In 1948, Kounicova street, a prime location in the city of Brno, acquired a complementary new building in the form of the Directorate of Czechoslovak State Railways. Designed by Evžen Škarda, the administrative building of the railways was built on sloping terrain at the corner of the streets Kounicova and Sokolská, in close proximity to the functionalist stadium of the Sokol movement by architect Miloš Laml [C274]. It nestled up to Roith’s monumental, ‘national style’ and cubism-influenced Post and Telegraph Directorate of 1923–1925 [C272], and was originally intended to be part of a single urban unit together with a postal cheque office for cashless payments, which never materialized due to lack of funding. Therefore, after the Ministries of Post and Railways merged into the Ministry of Transportation after the war, the lucrative plot was made available for the construction of the railways directorate.
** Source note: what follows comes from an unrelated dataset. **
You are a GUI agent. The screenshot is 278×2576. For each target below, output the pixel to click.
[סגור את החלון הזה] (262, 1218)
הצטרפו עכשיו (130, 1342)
The architect Evžen Škarda was trained at Brno University of Technology, where he worked as an assistant to Jiří Kroha. In the 1930s, working for himself, he was mostly involved with the design of family housing. One of the most interesting examples of this creative stage was his design for the villa of the Láska family in the district of Pisárky from 1937-1938 [C057]. His design for project of the Directorate of Czechoslovak State Railways from 1937 thus signalled a later inclination towards the typology of public and administrative buildings. However, the administrative building of the directorate did not materialize until after the end of the war. Even so, it clearly bears the hallmarks of interwar functionalism and thus perfectly illustrates the short-lived reverberations of International Style in the period immediately after 1945, before socialist realism gained the ascendency as the officially prescribed art form of the totalitarian regime.
The two massive wings that follow the contours of the streets Kounicova and Tučkova are speared by another block of offices along Sokolská Street two-thirds the way down, thereby creating a large square inner courtyard. The modest smooth facade is punctuated by a pattern of small two-part windows with contrasting red frames running along its length. In contrast, the narrow ends of the wings are characterized by lines of four-part windows. Evžen Škarda situated the main entrance to the elongated H-shaped building facing Kounicova street. He emphasized its grandeur with a monumental arcade with columns and a roof that projects out from the building, creating an open airy pedestal for the intersecting wing. The dignity and monumentality of the railways directorate building are also engendered by the details, such as the high-quality materials used for cladding the base of the wings, the clocks on the facade of the main entrance, the nautical railings on the roofs of the wing ends on Sokolská street, and the distinctive embedded loggia with columns traversing two floors.
The railways directorate enjoyed the use of the building for only a short period of time until 1951, when it became the regional headquarters of state security, the main repressive organ of the new political regime. At present, the building is well-preserved in its original form and serves as the regional police headquarters of South Moravia.